Ночная рубашка, белье, духи… Дора почувствовала, что краснеет.

— Они никогда не были моими. Вы покупали их для жены Марио!

— Я покупал их для Доры Фламинг, — мягко поправил он, закрывая дверь и привлекая девушку к себе. Казалось, Хуан наслаждался ошеломлением, отразившимся на ее лице.

— Но ведь это не я. Я имею в виду…

— Это вполне возможно. Во всяком случае, я хочу, чтобы так было. — Его руки сильнее сжали ее хрупкие плечи, и Дора сквозь тонкий муслин ощутила тепло мужских пальцев. Голос Фламинга стал хриплым. — Ты ведь знаешь, что я испытываю к тебе? С первого взгляда я был покорен твоей красотой и разрывался между двумя чувствами — желанием и стыдом, потому что какое-то время думал, что ты принадлежишь Марио. Я люблю тебя, Дора. Люблю потому, что ты прекрасная, желанная, искренняя и умеешь сострадать. Я люблю тебя за благородство, с которым ты пожертвовала двумя годами молодости, чтобы ухаживать за потерявшей рассудок старой леди, и за то, что ты потянулась к детям, когда надо было восстановить душевное равновесие. Люблю за то, что тебе неведомо коварство, и за то, что твое податливое тело так сладко льнет ко мне, не боясь, что я перейду границы дозволенного…

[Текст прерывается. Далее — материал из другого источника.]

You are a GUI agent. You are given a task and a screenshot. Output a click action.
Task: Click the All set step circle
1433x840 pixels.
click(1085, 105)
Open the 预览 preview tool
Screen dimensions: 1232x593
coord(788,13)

— Хуан… — Девушка каждой частичкой своего существа ощущала тепло крепких объятий, слышала, что ей говорят, и не могла поверить своим ушам. — Но ты не захотел меня! — возразила она. — Тогда, в Провиденсе, ты должен был понять, что я пошла бы с тобой в гостиницу… я ведь прямо сказала тебе об этом! — Девушка вспыхнула при воспоминании о том, как она бесстыдно вешалась ему на шею и какой одинокой почувствовала себя, когда Хуан отверг ее предложение, настояв на немедленном возвращении в дом Барни.

— Конечно же, я хотел тебя, любимая, — усмехнулся он. — Только мужчина мог бы сообразить, чего мне стоило отказаться от ночи любви с тобой. Но лишь латиноамериканец поймет, что я поступил так, потому что люблю тебя не меньше, чем хочу. Я не мог поступить иначе, — вздохнул он. — Мы бережем целомудрие наших женщин…

— Но я не твоя женщина, — лукаво улыбнулась Дора. Ее глаза сияли любовью, которую больше не надо было скрывать. — И ты не совсем латиноамериканец, разве не так?

— Я совсем не в настроении спорить, — отшутился Хуан. — В первое из твоих возражений я намерен внести поправку, а со вторым вполне согласен и не только ничуть о том не жалею, но собираюсь увеличить долю американской крови в моих детях.

— Дети? — Дора прижалась щекой к его плечу. Перед ее внутренним взором мелькнуло видение: она беременна от Хуана…

— В свое время, — подтвердил он. — Но не раньше, чем я познакомлю тебя с моей прекрасной страной и ты станешь считать ее своим родным домом. Хотя, конечно, Америка всегда будет для нас домом номер два.

Смех Доры звучал радостно, но немного нервно.

— Кажется, ты ничуть не сомневаешься, что я соглашусь выйти за тебя.

— Нет, красавица, — промурлыкал он, и на сей раз слово «красавица» наполнилось нежным очарованием, которого раньше в нем не было. — Как девушка честная, ты должна признать, что с первой встречи между нами существует постоянное и опасное влечение, а как девушка добрая и сострадательная, ты поймешь и простишь все мои неблаговидные поступки, которые я совершил по отношению к тебе и за которые намерен расплачиваться до конца моих дней, — конечно, если ты разрешишь мне сделать это.

Если она разрешит! У Доры от счастья кружилась голова; она даже прощала Хуану самонадеянность, с которой было сделано это предложение. Если бы он не был так уверен в себе, если бы его стремление восстановить честь брата не было таким сильным, она не смогла бы страстно любить Фламинга.